Metallurgy has always been more of a black art based on trial an error rather than a science - even now days that steel production is carefully and reliably controlled with very small imperfections per average volume, these still do exist and actually account for material failures that have been known to be catastrophic (a whole platform in the North Sea failed due to one such imperfection 20 years ago or so).
Imperfactions center around slip planes that basically are due to irregularities in the way the Iron/Carbon atoms are arranged in space that might prove fatal under relatively low stresses since they open up the material in a zip like fashion. Swords need to be well above that failure mode - that is need to be much more reliable than structural steel, due to their smaller sections and thus much higher developed stresses in them.
Metallographic examination of katanas has confirmed that they are in fact the finest hand to hand weapons ever poduced in the history of mankind having more than a million alternating layers of iron and carbon in their microstructure (indicating nigh to perfect alloying) as opposed to a few tens of thousands found in the second best (Spanish medieval swords produced in Toledo).

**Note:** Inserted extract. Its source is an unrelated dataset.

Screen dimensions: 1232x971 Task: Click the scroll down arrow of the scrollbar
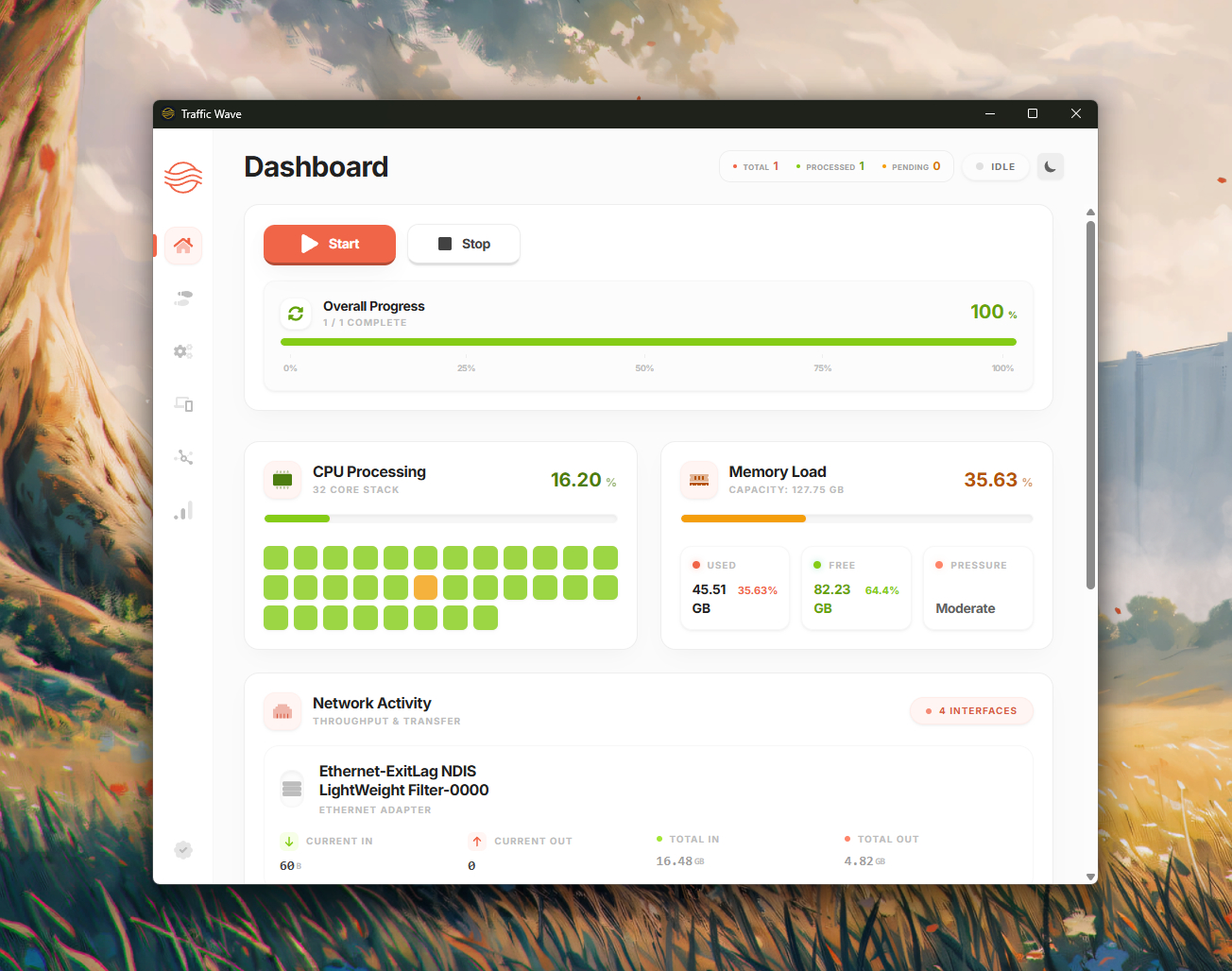tap(1090, 877)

In a more grim note, the "testing" process, involved cutting real fresh or alive flesh. There was an endless array of opportunities for the bushi to do so. In addition, endless tempering repetitive, precise hits were conducted in swords made by the master swordsmiths. Precision, repetitiveness and patience, those most of Japanese of virtues were responsible for the end result.
Social mobility was rare in medieval Japan and the dedication of the master/pupil relatioship as well as continuous civil wars guaranteed an evolutionary process in swordmaking that lasted for more than half a millenia -in Europe by contrast the continuous evolution of weapons and fighting methods as a result for the need to adapt to the opponents disturbed the continuity of such processes.